You answered all my questions. I love your tutorial! It is great! Thanks! I did not know you had a new chapter available. I was actually reading your tutorial before, while writing my program, and realized that the next chapter would be just what I needed, but I thought you had stopped updating it. Thanks for this tutorial. I am looking forward the next chapter.
Thank you again.
Posted on 2003-03-12 23:32:30 by dilau
Hey Thomas,
Can I ask for your opinion on how to implement the sending routine?
I got the reading routine working perfectly.
I thought about two ways for the sending routine. One is to have a buffer where I would append everything I wanna send. Then I would have a sending function that would check the buffer and send its contents if it is not empty. Then every time I get a FD_WRITE I just have to call the function. The problem would be the size of the buffer. I would be limited to that.
The other way I thought was creating a thread for the sending function and just looping until it sends everything. This would solve the buffer size problem, but like you said in your tutorial, it would waste precious CPU time.
Which one do you think is the best? Or can you give me a suggestion of other ways to do this?
Thank you very much again.
Posted on 2003-03-13 00:27:09 by dilau
What kind of program are you writing? Usually, protocols have a client-server model of communicating, i.e. the client requests something, the server responds. In that case, you could use the request of the client as a trigger to create the (full) response, and then loop on send as long as it succeeds, when it fails, set a flag that not everything was sent and continue on the next FD_WRITE message. The loop on send while it succceeds isn't inefficient, since the call will return immediately and most likely will fail the second time already (first time maximum is sent, second time you have to wait). Looping all the time without even using the FD_WRITE notification *is* CPU inefficient, but you already said that.
I can't tell you much more right now, it would really help if I knew the type of program.

Thomas
Posted on 2003-03-13 09:39:51 by Thomas
Hello Thomas,
Thanks again for your help.
I am writing a chat program just to learn how to use winsock functions. I don't need that much reliability with this kind of program, but I just wanna know the perfect way to use winsock. I want to learn to implement a fail-proof way.

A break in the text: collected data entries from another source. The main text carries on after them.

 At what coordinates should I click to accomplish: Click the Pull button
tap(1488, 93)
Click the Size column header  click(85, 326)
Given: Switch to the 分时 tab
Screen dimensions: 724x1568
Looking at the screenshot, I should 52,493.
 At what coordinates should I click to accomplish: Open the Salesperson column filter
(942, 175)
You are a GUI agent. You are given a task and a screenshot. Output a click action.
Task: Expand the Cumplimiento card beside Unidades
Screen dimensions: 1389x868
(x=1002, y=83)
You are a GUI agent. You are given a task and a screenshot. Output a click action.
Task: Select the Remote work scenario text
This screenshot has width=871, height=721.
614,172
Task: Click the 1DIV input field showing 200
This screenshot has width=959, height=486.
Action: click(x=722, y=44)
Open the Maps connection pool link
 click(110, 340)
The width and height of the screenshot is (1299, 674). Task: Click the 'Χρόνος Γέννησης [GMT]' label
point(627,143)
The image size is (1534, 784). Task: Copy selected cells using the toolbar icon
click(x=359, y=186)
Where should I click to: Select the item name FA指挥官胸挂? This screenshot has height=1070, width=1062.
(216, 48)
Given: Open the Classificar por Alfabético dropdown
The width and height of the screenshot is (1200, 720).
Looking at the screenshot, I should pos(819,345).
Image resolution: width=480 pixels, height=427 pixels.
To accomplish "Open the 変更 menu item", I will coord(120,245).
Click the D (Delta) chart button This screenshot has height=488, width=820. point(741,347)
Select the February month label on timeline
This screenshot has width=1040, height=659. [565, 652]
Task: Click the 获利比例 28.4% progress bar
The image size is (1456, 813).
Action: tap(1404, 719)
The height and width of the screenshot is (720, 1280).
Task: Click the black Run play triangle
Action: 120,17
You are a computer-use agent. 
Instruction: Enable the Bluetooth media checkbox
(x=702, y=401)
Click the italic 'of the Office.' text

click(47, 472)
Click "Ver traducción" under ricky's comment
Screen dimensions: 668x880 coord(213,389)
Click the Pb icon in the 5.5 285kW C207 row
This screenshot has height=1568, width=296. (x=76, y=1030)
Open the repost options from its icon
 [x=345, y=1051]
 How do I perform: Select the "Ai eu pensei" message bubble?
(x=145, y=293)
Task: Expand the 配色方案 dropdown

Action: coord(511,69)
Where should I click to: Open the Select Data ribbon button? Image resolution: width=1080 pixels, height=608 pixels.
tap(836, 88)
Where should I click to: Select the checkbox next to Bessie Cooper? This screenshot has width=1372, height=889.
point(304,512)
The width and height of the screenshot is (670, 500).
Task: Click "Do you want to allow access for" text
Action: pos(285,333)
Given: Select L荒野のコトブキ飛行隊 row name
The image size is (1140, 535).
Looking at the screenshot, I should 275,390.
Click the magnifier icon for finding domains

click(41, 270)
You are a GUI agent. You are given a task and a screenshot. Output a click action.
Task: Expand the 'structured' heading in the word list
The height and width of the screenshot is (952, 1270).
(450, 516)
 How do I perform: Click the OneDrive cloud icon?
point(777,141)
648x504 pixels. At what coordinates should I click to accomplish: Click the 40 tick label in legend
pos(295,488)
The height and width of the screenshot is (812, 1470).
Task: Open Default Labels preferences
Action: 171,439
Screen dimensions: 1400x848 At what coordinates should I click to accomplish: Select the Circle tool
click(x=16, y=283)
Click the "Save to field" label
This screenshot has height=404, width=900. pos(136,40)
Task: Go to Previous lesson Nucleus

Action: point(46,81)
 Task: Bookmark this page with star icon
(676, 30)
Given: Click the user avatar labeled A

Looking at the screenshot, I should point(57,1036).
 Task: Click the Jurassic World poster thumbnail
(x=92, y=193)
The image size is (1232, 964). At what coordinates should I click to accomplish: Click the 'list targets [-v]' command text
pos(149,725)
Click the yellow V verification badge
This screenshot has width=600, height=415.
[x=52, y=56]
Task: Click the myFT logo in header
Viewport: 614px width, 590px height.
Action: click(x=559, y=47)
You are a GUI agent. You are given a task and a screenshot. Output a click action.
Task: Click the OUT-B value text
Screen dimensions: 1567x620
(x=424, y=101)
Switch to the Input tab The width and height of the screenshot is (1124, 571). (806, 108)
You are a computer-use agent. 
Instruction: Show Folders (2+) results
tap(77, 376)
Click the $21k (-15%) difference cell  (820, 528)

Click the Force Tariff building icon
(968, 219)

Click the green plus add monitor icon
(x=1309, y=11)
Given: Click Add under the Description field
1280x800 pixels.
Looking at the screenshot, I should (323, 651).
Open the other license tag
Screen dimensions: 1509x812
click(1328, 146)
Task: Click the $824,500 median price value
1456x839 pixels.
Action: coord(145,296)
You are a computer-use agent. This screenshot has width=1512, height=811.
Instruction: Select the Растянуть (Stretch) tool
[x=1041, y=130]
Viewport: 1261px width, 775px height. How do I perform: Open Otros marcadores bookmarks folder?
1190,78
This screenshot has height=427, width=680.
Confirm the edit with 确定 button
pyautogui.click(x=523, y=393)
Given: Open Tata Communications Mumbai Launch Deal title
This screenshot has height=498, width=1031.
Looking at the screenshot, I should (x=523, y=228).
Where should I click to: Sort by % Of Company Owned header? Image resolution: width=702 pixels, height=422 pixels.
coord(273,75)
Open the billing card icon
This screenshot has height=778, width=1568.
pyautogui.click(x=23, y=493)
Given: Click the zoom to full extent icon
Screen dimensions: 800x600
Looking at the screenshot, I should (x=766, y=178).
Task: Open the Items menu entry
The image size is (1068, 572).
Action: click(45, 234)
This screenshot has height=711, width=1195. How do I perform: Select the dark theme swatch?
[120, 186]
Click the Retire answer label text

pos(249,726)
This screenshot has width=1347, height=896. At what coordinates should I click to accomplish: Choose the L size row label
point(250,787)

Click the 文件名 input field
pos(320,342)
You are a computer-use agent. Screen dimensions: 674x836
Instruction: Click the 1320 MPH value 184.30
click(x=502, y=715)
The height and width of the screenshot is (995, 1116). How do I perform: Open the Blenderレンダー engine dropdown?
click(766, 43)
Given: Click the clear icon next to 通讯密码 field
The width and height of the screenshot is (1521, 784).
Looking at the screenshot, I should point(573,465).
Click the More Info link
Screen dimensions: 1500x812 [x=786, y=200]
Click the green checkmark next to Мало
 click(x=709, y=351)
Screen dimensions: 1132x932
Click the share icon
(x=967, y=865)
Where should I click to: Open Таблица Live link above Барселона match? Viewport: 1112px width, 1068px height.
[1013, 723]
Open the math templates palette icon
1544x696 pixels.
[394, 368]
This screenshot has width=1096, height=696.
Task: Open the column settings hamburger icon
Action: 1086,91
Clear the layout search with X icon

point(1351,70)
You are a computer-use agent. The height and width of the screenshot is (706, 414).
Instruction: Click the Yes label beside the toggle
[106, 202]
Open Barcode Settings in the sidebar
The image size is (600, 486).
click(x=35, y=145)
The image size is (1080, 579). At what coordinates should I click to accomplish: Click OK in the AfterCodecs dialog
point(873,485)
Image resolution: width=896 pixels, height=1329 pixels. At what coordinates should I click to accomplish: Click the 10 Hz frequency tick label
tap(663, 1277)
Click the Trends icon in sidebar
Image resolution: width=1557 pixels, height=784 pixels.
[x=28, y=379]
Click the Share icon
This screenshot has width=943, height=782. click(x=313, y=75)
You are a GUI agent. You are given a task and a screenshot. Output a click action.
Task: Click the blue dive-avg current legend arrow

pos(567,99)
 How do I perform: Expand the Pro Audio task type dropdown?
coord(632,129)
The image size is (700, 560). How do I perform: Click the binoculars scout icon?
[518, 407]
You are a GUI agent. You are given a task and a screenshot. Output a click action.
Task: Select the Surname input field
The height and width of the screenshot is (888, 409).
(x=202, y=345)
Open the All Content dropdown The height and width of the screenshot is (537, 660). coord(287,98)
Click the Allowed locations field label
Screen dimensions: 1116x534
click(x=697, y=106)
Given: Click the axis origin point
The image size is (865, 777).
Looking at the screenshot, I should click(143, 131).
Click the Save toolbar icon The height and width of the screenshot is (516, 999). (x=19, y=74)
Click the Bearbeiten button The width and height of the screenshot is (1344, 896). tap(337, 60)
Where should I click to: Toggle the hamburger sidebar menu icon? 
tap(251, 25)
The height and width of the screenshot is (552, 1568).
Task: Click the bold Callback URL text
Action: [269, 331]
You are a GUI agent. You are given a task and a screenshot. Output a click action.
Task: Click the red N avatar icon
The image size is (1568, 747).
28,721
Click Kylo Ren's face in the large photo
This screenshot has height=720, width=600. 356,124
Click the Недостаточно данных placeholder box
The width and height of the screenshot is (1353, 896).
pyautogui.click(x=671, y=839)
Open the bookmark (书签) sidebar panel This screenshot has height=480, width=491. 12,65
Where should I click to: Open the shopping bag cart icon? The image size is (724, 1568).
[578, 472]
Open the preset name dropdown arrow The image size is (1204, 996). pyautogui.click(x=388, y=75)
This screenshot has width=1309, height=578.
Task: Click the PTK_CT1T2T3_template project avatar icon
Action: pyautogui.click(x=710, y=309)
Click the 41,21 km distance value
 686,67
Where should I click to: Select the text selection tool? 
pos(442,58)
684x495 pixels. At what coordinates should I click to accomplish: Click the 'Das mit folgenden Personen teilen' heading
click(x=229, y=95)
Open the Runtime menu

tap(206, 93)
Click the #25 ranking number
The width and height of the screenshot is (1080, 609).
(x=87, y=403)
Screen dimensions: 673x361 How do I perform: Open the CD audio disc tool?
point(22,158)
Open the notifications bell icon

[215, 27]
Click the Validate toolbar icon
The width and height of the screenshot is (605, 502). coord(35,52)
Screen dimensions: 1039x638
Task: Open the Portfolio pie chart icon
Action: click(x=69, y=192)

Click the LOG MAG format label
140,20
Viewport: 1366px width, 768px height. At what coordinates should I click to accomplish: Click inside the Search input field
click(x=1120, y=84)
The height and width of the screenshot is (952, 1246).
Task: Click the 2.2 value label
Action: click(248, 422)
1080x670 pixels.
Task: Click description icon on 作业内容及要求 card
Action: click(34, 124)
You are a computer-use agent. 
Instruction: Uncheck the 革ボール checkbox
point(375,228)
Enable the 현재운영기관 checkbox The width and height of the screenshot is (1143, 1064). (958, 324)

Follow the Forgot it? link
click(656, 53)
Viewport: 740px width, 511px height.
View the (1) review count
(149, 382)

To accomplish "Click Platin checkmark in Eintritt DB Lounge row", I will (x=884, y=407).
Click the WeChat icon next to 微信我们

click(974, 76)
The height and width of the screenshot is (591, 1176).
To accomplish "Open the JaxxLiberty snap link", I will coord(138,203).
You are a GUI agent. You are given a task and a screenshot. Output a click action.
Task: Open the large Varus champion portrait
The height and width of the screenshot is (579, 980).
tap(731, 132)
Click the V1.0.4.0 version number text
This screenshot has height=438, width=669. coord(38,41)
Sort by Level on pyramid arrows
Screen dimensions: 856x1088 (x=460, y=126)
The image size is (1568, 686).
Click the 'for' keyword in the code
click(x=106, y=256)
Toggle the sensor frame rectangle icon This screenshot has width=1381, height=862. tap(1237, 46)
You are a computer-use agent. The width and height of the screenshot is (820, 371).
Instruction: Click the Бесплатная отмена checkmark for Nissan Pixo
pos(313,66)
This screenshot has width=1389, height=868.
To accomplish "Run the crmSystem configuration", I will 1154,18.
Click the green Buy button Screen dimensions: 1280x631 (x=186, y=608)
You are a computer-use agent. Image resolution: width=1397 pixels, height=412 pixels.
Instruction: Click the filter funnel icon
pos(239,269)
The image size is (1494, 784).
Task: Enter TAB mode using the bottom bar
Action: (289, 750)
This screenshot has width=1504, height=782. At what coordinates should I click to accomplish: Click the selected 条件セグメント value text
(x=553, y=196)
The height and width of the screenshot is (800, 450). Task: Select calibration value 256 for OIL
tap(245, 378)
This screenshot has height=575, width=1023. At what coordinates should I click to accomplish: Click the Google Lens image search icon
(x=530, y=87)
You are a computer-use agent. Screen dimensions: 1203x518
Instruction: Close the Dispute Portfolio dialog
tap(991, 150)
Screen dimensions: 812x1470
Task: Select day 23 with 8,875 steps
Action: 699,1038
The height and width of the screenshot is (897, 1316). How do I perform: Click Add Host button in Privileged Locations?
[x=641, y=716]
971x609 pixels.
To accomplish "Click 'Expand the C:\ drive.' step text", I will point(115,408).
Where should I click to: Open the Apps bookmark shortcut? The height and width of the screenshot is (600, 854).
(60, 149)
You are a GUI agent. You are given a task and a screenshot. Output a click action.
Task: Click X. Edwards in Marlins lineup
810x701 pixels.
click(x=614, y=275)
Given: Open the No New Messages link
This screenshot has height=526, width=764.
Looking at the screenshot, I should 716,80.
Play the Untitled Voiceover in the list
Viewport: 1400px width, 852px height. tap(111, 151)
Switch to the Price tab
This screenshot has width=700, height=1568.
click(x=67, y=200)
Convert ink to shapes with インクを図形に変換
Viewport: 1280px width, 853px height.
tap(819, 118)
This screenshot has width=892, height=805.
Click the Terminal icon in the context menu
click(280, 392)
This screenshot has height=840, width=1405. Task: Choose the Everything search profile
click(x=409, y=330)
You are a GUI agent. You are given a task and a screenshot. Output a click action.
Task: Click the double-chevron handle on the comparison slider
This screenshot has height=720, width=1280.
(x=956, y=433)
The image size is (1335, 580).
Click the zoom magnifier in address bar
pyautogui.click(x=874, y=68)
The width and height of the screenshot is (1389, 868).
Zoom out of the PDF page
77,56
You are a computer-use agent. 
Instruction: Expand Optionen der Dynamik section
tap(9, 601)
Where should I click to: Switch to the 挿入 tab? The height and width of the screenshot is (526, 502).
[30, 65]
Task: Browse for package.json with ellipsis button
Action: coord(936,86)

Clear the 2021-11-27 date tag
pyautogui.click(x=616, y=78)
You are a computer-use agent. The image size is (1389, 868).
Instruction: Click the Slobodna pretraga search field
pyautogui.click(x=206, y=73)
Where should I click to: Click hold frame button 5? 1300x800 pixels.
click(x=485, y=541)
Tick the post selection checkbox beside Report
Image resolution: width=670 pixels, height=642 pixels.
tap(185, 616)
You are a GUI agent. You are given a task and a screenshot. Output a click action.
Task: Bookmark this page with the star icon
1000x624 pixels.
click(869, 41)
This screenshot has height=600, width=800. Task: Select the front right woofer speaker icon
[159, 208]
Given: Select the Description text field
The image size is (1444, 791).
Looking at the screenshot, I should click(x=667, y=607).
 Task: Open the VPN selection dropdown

Posted on 2003-03-13 10:32:43 by dilau
Winsock is reliable if you use TCP/IP, unless you use winsock in the wrong way (like assuming send will send all your data at once). For a chat program, when the user types a message and you want to send it, set a flag that a message has to be sent. Initiate the sending with a loop on send until it fails (WSAEWOULDBLOCK is okay, otherwise it's an error), then on the next FD_WRITE message, see if the flag is set and if it is, send the next bit of data and so on. When all data is sent, unset the flag.

Thomas
Posted on 2003-03-13 10:54:32 by Thomas
Thanks for your reply again, Thomas.
I'll try to do that. But I was wondering, what if I called the send function and it didn't send all the data, and while I am waiting for the FD_WRITE message, I have to send something else? How should I organize this? Should I use the buffer that I mentioned? The bad thing would be the buffer limit.